Direction:
Rewrite the portion of the forum thread on horsehide and cowhide between "More than that, deponent" and "vouch for him.", inclusive, substituting "author" for "fellow".

# Horsehide or cowhide?



## Bill Spider

In Milt Sparks holsters how do you tell the difference between horsehide and cowhide, is there a mark somwhere?


----------



## Steve M1911A1

Horsehide is slicker and smoother than cowhide, both inside and out.
"Horsehide" is actually muscle tissue, and much smoother and more fine-grained than cowhide, which actually is skin and has visible follicle and sweat-gland markings.
It's difficult for an amateur to tell them apart until shown samples of each.


----------



## TOF

Steve M1911A1 said:


> Horsehide is slicker and smoother than cowhide, both inside and out.
> "Horsehide" is actually muscle tissue, and much smoother and more fine-grained than cowhide, which actually is skin and has visible follicle and sweat-gland markings.
> It's difficult for an amateur to tell them apart until shown samples of each.


Are you saying the Horse skin is thrown out and muscles below it are made to look like skin?

A bit more info appears to be warranted Steve.

tumbleweed


----------



## Steve M1911A1

For specifics, you might ask one of the Galco guys, here on this forum, or look up a leather tanner using Google. Try the Horween company, from whom I used to get horsehide (through a distributor): I think they still tan the stuff, but no longer in thicknesses suitable for soling.
I have worked with horsehide only a little, so I am merely repeating what my leather wholesaler told me. I used to use it for sandal and shoe soles, because it's so tight-grained that it resists moisture and wear better than cowhide, while remaining much more flexible.
I do not mean that "the Horse skin is thrown out and muscles below it are made to look like skin." I do not know what happens to the skin, _per se_.
Further, the tissue from which horsehide is made is definitely not "made to look like skin." It looks nothing like skin. It is almost slick-smooth and featureless, with no tactile texture at all.
More than that, deponent sayeth not.


----------



## TOF

You might want to check out this link. It sounds like the fellow knows all about Horsehide but I cant vouch for him.

Supplied records:
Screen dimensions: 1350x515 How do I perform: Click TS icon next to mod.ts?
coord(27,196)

...

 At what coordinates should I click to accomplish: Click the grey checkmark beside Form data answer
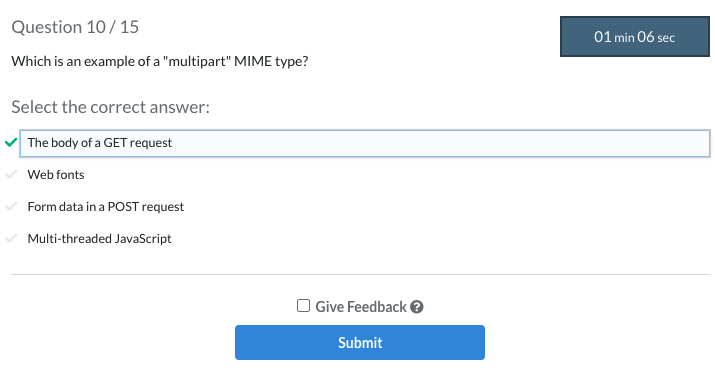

Exercise solution:
More than that, deponent sayeth not.


----------



## TOF

You might want to check out this link. It sounds like the author knows all about Horsehide but I cant vouch for him.